=== AANGELEVERDE VERMELDINGEN ===

---*---

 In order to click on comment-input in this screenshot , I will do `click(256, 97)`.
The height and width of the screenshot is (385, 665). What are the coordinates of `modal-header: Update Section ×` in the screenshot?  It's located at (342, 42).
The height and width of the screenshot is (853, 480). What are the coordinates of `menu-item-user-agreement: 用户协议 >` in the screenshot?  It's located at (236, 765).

---*---

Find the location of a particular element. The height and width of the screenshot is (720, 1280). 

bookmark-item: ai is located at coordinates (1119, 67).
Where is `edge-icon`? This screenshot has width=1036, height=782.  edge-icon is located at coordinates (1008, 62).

---*---

=== OPDRACHT ===
Schrijf de regels hierboven ongewijzigd over, van de regel met "In order to" tot en met de regel met "The height and width of the screenshot is (385, 665).".

=== ANTWOORD ===
 In order to click on comment-input in this screenshot , I will do `click(256, 97)`.
The height and width of the screenshot is (385, 665). What are the coordinates of `modal-header: Update Section ×` in the screenshot?  It's located at (342, 42).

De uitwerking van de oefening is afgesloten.